Examination of these figures clearly indicates that the diagnoses given upon admission is not a reliable indicator of the presence or not of a dementia, as over 5 of the 9 (56%) patients who received a dementia diagnosis received it during the course of the admission rather than on admission. For instance, 1 patient (SN 116) was given the diagnosis of 'unspecified dementia' (F03) after separation, whereas their admission diagnoses included simply 'Falls/acopia'. A second patient (SN 780) who similarly presented with 'acopia' on admission diagnosis was subsequently given a PD on separation of Parkinson's disease (G20), with an AD of dementia in Parkinson's disease (F023). Three additional patients were given dementia diagnoses late in the admission or on separation and had no reference to cognitive impairment on their admission diagnoses.

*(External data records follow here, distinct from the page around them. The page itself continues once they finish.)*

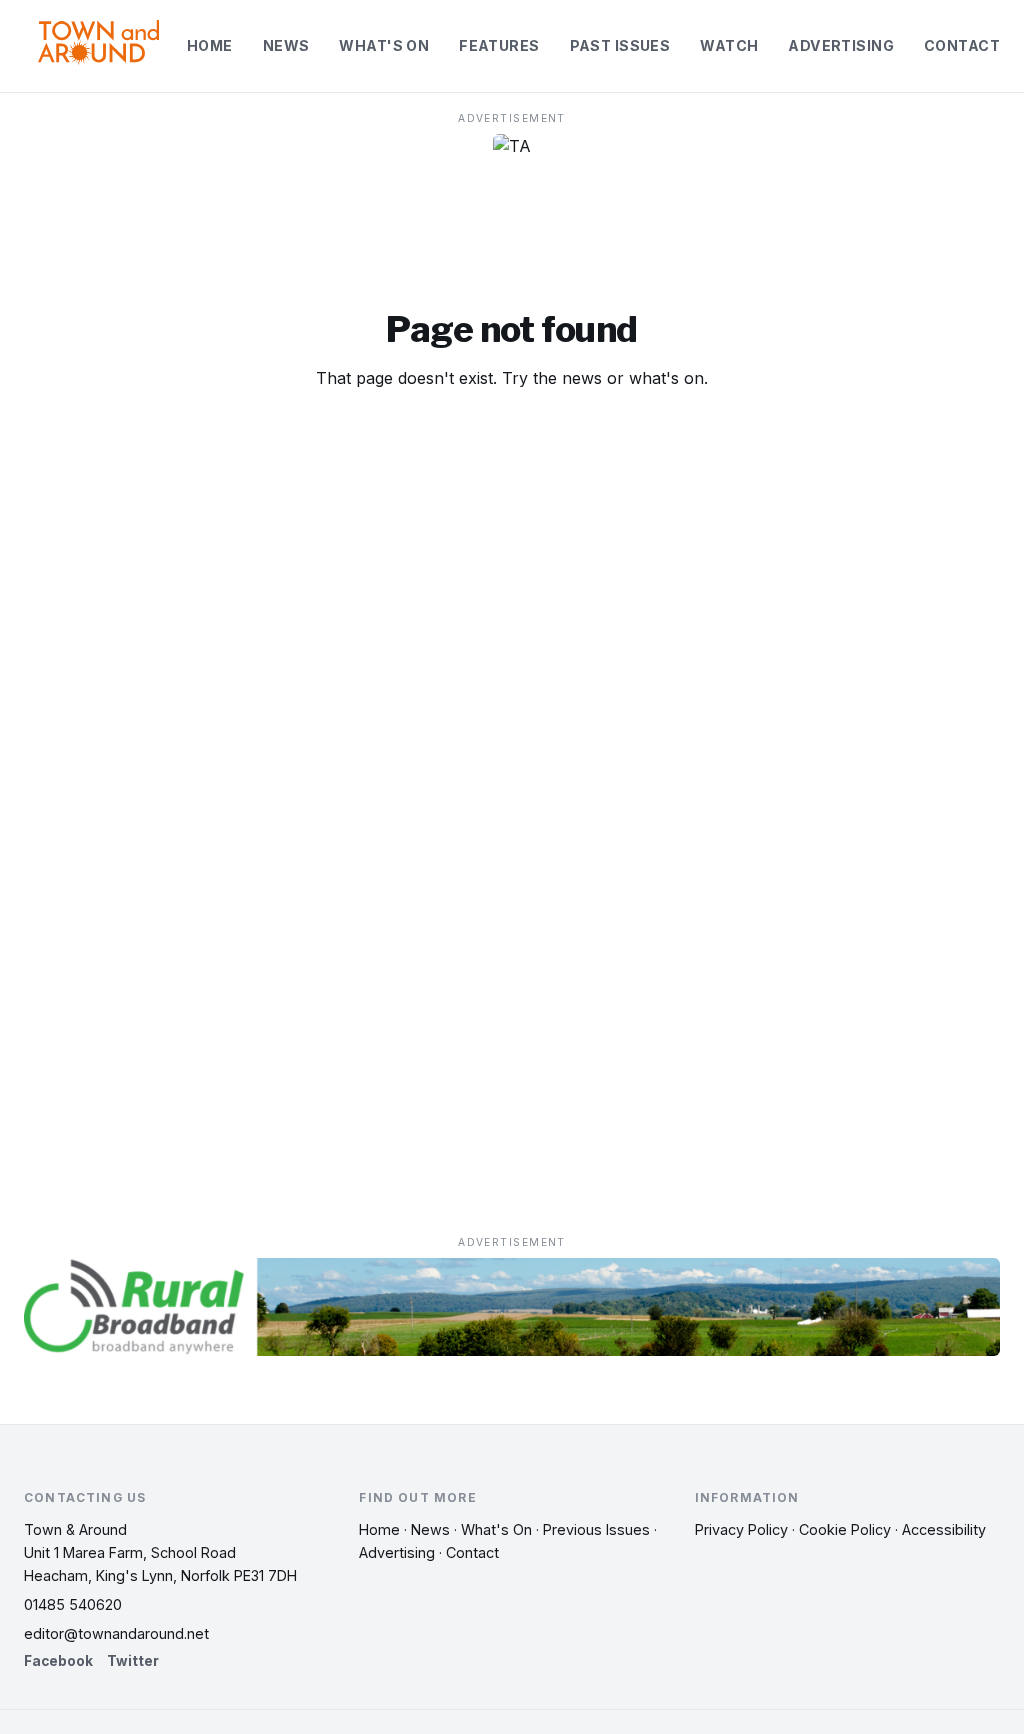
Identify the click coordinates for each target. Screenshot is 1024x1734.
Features (499, 45)
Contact (962, 45)
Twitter (133, 1661)
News (286, 45)
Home (210, 45)
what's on (666, 378)
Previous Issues (596, 1529)
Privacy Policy (741, 1529)
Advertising (841, 45)
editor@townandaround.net (116, 1633)
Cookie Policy (845, 1529)
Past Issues (620, 45)
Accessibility (944, 1529)
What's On (384, 45)
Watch (729, 45)
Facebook (58, 1661)
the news (567, 378)
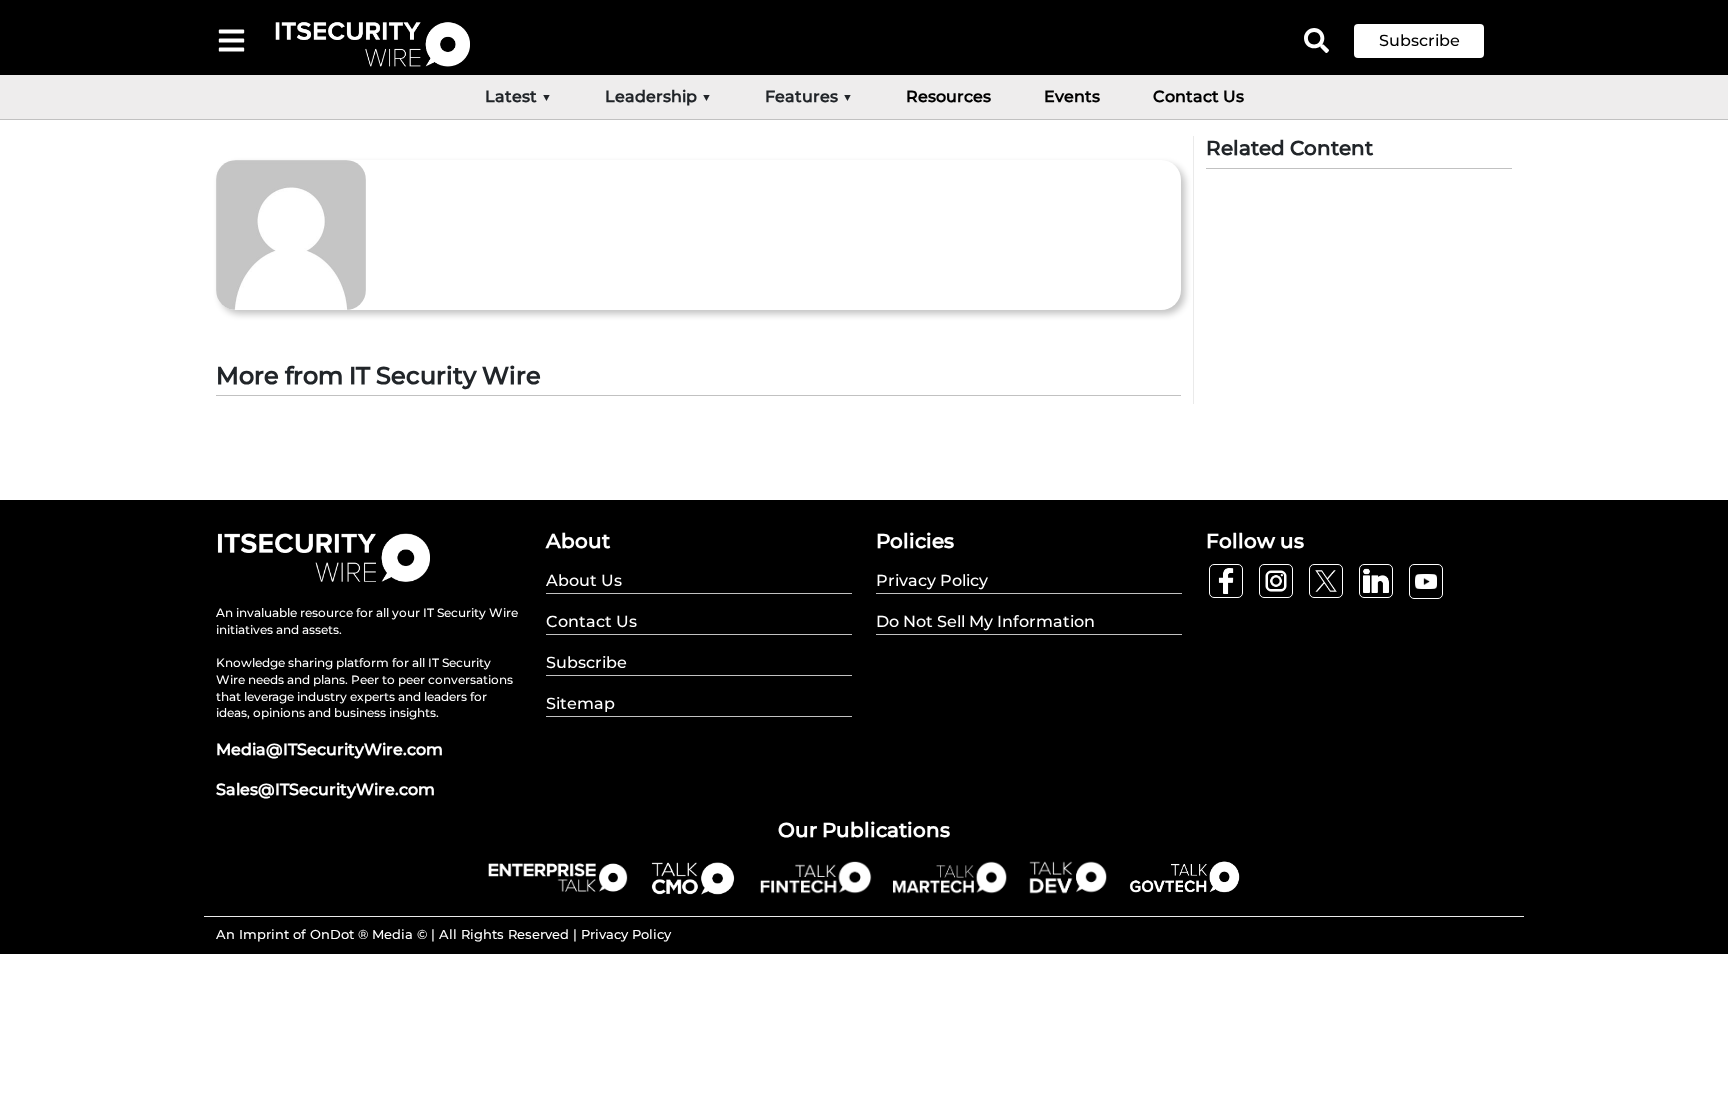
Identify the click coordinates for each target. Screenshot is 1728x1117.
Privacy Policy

However, Table 1 also indicates that diagnoses of dementia were not always made where it appears they should have been. There were two instances in which patients with previously recognised dementias did not have their dementia diagnosis recorded in any of the documents TOPDB used. For instance, patient SN 537 had a care summary that stated that this patient suffered from dementia, yet no scores for PAS or Cornell were recorded and there was no mention of dementia (or other F-codes) in the admission diagnosis or PD and ADs. This patient was admitted in March 2009 from another ward where F10.1 was coded as an admission diagnosis with specific reference to dementia. In a retrospective search of previous admissions it was found that F01.8 (other vascular dementia) was coded as a diagnosis in January 2007 and again in May 2007. In a second example, patient SN 370 had an admission diagnosis of bilateral pulmonary embolism, chronic pain and Parkinson's disease, but no mention of dementia in the PD or ADs. The rehabilitation assessment noted the patient as being oriented, yet the social work assessment identified that the patient had been diagnosed with dementia after a psychiatric review. The social work assessment also documented poor memory, poor insight, visual hallucinations, paranoia, aggression, confusion, unsettled behaviour including wandering and entering other patients rooms. No MMSE was recorded as having been performed during this stage of care. A retrospective review of previous admissions identified dementia codes (F 023--Dementia in Parkinson's disease) during two previous admissions, including one in late 2008. In fact, this patient was well known to the treating geriatrician and no MMSE was given in the admission because it had been done just weeks earlier in the outpatient clinic. The patient was well known to have a dementia related to Parkinson's disease but this was not in fact recorded formally in the admission records that TOPDB identified.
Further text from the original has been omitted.